Today’s Promise to consider: We can learn many valuable lessons from the trauma of addiction. Through my son’s fourteen-year struggle, my biggest breakthrough arrived in two words: Stay Close. For me this meant that I didn’t have to jump every time he called with a problem, and I didn’t have to provide answers every time he demanded one, but I could stay close and out of the chaos of his life. Today, I use this Stay Close mantra with all my loved ones.
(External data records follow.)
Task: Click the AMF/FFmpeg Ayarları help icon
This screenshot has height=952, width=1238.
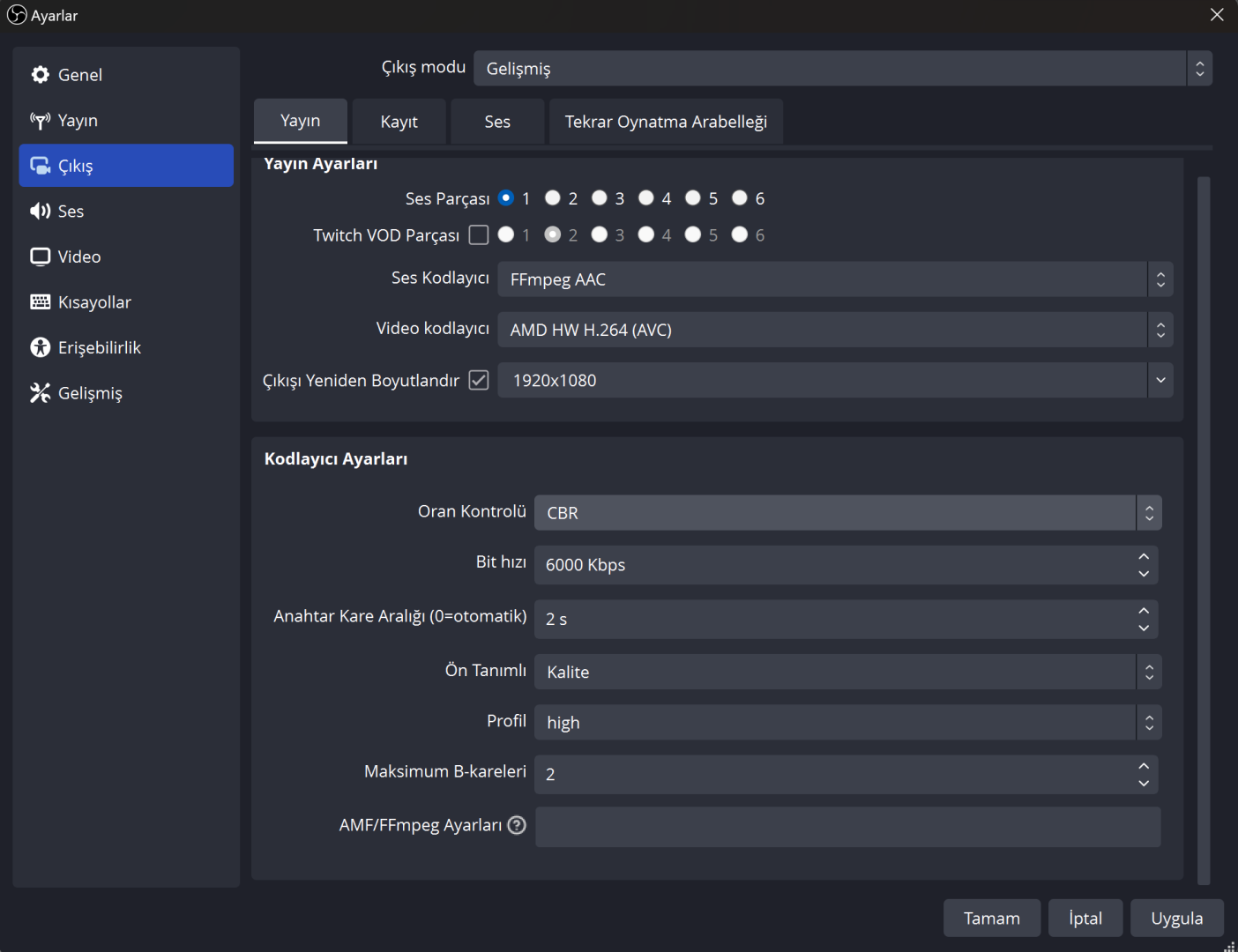Action: [518, 825]
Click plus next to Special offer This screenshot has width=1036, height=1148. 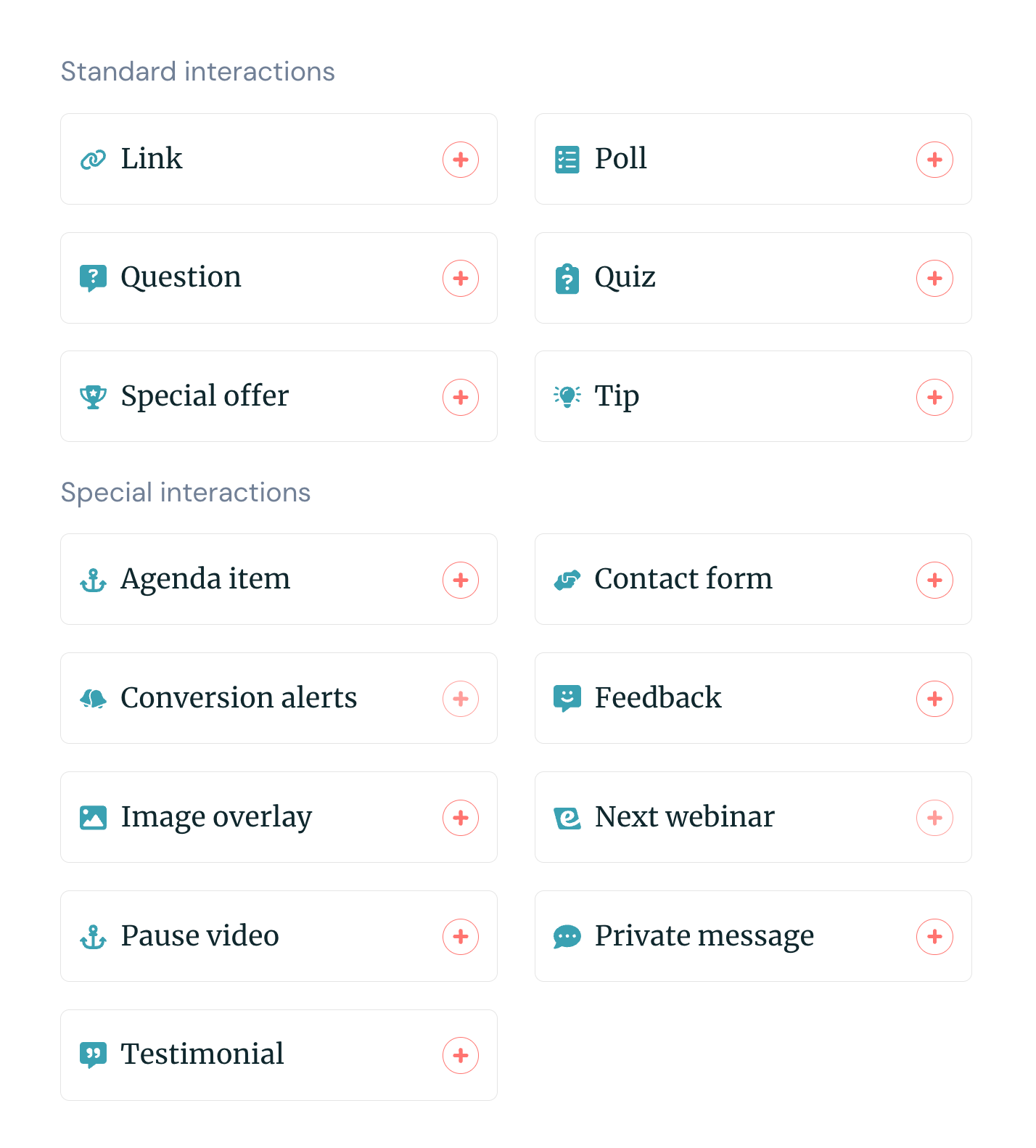click(x=461, y=398)
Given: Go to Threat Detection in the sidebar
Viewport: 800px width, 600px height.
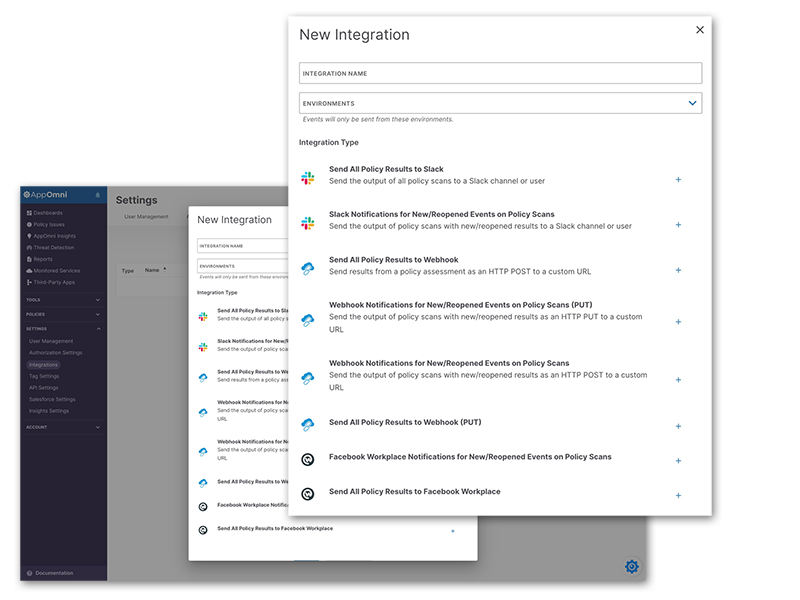Looking at the screenshot, I should pos(54,246).
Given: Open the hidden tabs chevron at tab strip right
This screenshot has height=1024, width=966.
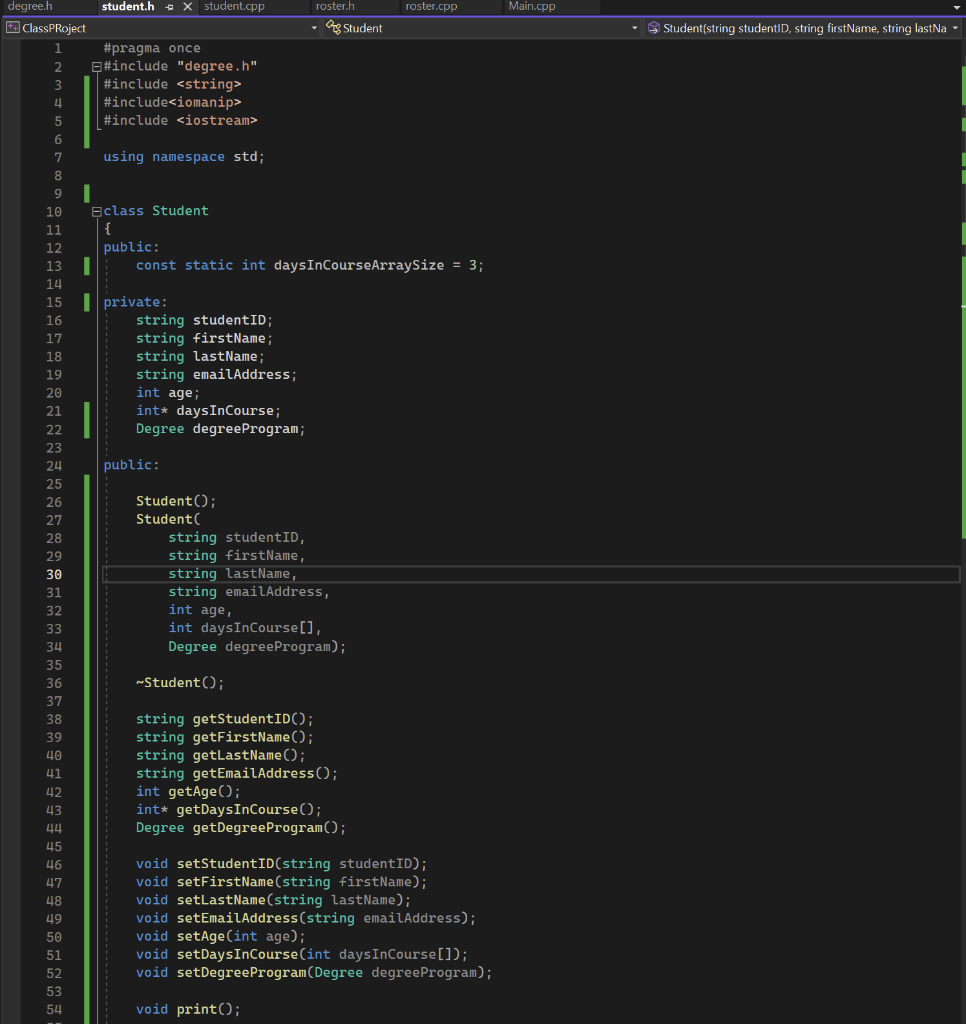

ADDICTION AND COMPASSION, FOR ALL OF US

One of my favorite stories about compassion is told by Tara Brach. She writes: I often tell the story of a person walking in the woods and coming upon a little dog. The dog seems harmless, but when they reach out to pet the dog, it growls and lunges at them. The immediate response is fear and anger, but then they notice the dog has its leg caught in a trap and compassion begins to rise up in place of anger. Once we see how our own leg is in a trap and hold our experience with self-compassion, it becomes easier to see how others might be caught, too – causing suffering, because they are suffering.

My reflection: My son had his leg in the trap of addiction for fourteen years, and it took me about that many years to understand the depths of his suffering and the effects on our family.

Today’s Promise to consider: Compassion for our addicted loved ones often doesn’t come easily. We get caught in the downward spiral of blame, hurt, and anger. Tara Brach says that acceptance and compassion are not about condoning, complacency, or resignation, but rather the courageous willingness to face reality as it is right now. Today, let us work to understand our addicted loved one’s pain so that we might find compassion for them, and for ourselves in the process.